CENTRAL NEW YORK -- The latest court ruling in the Oneida Land Trust lawsuit is a win for the Nation. Two years ago, the Department of Interior decided to put 13,000 acres of land into trust for the Oneida Indian Nation.
On Monday, a federal court dismissed a number of claims brought by the Central New York Fair Business Association, along with Oneida County Legislator Michael Hennessy, Assemblyman David Townsend and others.

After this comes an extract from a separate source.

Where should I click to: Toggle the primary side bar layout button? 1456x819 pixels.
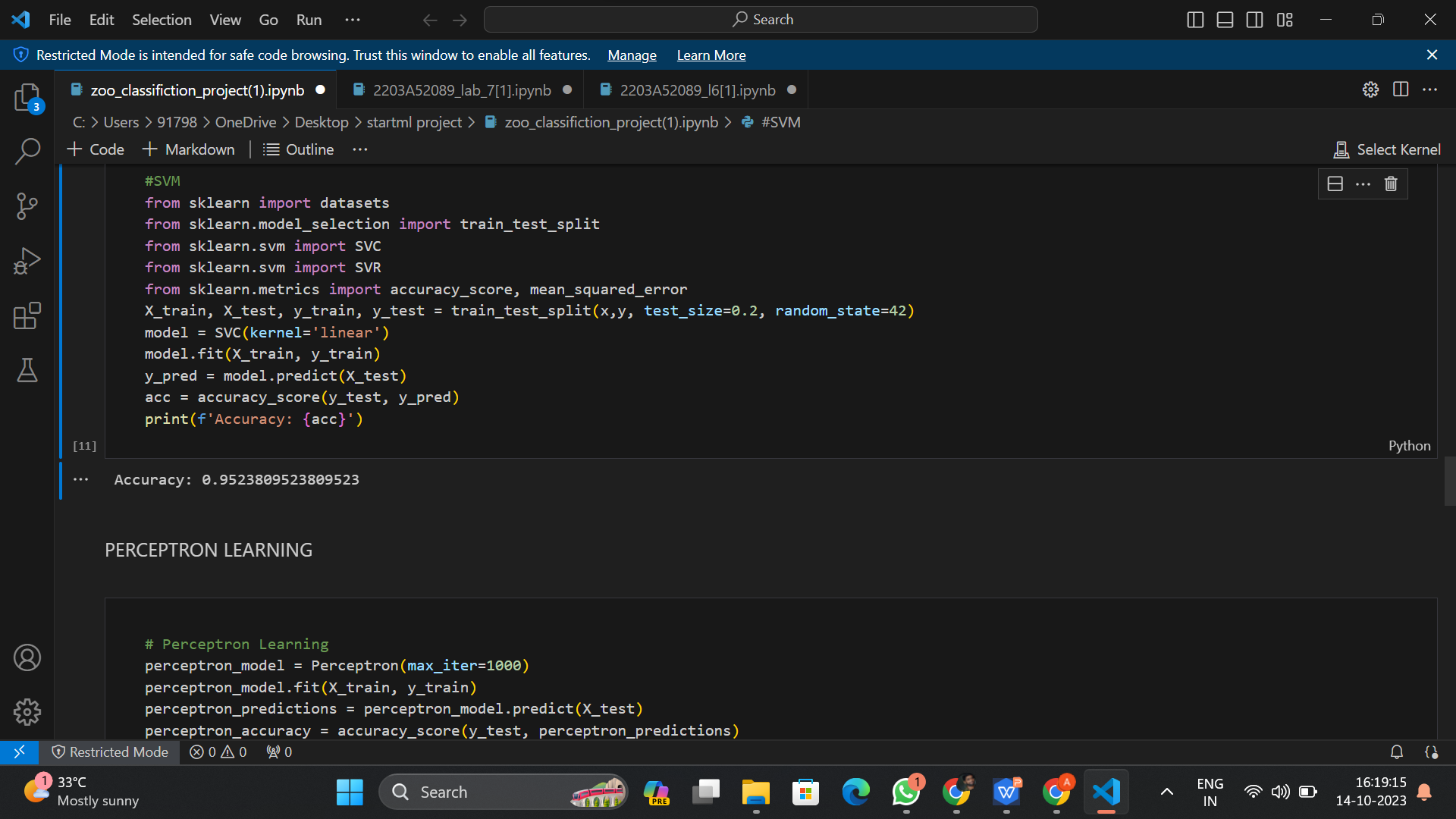click(1195, 20)
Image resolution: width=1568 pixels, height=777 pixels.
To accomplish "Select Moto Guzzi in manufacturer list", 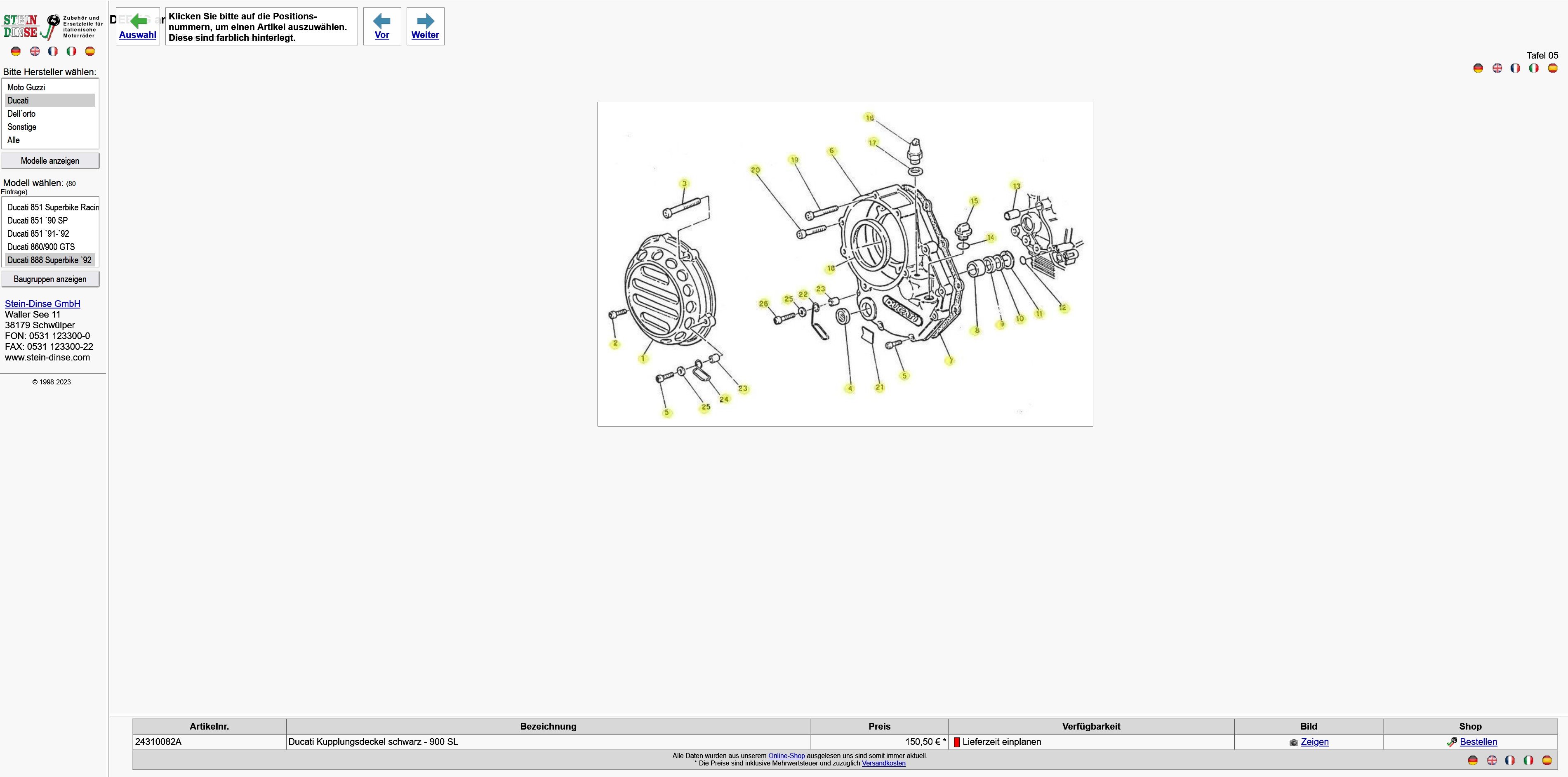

In U.S. District Court Judge Lawrence Kahn's decision, he said:
* Upheld the constitutionality of trust land
* Rejected claims of illegal gaming on non-Indian lands
* Reaffirmed the Oneida reservation was never disestablished
* Dismissed allegations the Department of Interior's land into trust decision was racially discriminatory
* Upheld the decision to transfer the 18 acre Verona annex to the Griffiss Air Force Base
* Dropped claims against Nation Representative Ray Halbritter.
"We expected it. We've always known it's got to go to the Supreme Court and that's where the final determining decision should be made," said Hennessy.
In a statement, Nation spokesperson Mark Emery said, "In the absence of a resolution, the Nation obviously is very pleased with this ruling, as it moves the trust land challenges significantly closer to closure."
Oneida County has its own lawsuit against the nation. Last year the Board of Legislators rejected a $55 million agreement that would have ended the county's land trust lawsuits. County Executive Anthony Picente said he'd be willing to negotiate again only if the board lays out its parameters.
"If we want to deal with what is in front us and what's under our direction in terms of property taxes, and land use and issues that are relevant and under our direction and together with the Oneidas then let's do it," said Picente.
Hennessy says he has no regrets about rejecting last year's proposed settlement. At this point in time the Trust Land Issue will move forward in the courts.
In a statement to News 10 Now, Assemblyman David Townsend said he wasn't surprised by the court's decision and this issue should go all the way to the Supreme Court.